## DATA PROVIDED
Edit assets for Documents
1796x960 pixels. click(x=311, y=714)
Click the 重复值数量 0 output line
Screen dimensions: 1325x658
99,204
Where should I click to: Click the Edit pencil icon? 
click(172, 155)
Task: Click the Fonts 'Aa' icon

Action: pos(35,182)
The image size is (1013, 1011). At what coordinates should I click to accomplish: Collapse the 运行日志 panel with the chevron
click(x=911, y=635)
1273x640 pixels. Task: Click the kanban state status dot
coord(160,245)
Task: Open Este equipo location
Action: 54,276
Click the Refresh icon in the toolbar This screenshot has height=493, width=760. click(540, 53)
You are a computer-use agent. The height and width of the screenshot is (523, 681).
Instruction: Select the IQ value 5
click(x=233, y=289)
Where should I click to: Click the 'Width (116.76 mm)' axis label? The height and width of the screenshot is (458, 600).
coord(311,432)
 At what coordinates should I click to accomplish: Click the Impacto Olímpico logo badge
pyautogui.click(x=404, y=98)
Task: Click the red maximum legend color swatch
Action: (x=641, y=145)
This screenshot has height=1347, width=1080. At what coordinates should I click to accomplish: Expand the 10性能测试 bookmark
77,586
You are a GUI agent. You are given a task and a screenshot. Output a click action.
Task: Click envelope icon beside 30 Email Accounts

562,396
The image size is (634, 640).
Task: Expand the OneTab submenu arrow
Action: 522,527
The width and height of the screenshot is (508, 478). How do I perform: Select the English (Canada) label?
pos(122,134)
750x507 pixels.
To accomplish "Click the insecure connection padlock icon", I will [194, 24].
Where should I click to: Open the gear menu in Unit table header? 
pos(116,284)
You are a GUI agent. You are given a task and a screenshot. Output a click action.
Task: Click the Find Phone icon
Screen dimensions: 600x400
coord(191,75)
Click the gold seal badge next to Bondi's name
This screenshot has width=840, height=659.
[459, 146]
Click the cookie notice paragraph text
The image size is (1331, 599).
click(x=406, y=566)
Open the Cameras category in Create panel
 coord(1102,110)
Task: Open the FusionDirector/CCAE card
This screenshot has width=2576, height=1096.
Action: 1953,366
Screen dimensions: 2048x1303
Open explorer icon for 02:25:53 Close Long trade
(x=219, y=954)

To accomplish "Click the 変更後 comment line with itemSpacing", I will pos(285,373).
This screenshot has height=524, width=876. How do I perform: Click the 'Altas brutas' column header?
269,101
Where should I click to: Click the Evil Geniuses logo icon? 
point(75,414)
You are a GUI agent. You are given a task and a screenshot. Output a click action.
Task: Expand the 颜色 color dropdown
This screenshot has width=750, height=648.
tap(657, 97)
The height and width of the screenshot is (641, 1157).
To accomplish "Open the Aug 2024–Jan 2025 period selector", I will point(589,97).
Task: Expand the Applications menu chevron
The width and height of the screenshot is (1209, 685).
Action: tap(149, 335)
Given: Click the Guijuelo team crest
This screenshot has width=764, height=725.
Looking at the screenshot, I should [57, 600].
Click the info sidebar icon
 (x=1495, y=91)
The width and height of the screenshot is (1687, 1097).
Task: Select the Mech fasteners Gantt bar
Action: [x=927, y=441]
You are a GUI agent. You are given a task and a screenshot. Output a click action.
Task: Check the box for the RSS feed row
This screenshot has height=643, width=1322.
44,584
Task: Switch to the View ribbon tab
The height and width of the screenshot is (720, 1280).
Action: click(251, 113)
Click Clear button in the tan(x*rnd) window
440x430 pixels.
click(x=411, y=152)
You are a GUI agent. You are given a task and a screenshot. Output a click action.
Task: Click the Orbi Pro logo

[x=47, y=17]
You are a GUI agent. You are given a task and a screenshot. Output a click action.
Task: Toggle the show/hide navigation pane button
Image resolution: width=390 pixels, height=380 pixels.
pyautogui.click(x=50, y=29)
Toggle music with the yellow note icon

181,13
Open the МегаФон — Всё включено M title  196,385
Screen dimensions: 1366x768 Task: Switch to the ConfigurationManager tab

## EXERCISE BRIEF
The lines to write out run from the one with "Task: Toggle the" through the end of the records. Give them exactly, and only them.

## WRITTEN SOLUTION
Task: Toggle the show/hide navigation pane button
Image resolution: width=390 pixels, height=380 pixels.
pyautogui.click(x=50, y=29)
Toggle music with the yellow note icon

181,13
Open the МегаФон — Всё включено M title  196,385
Screen dimensions: 1366x768 Task: Switch to the ConfigurationManager tab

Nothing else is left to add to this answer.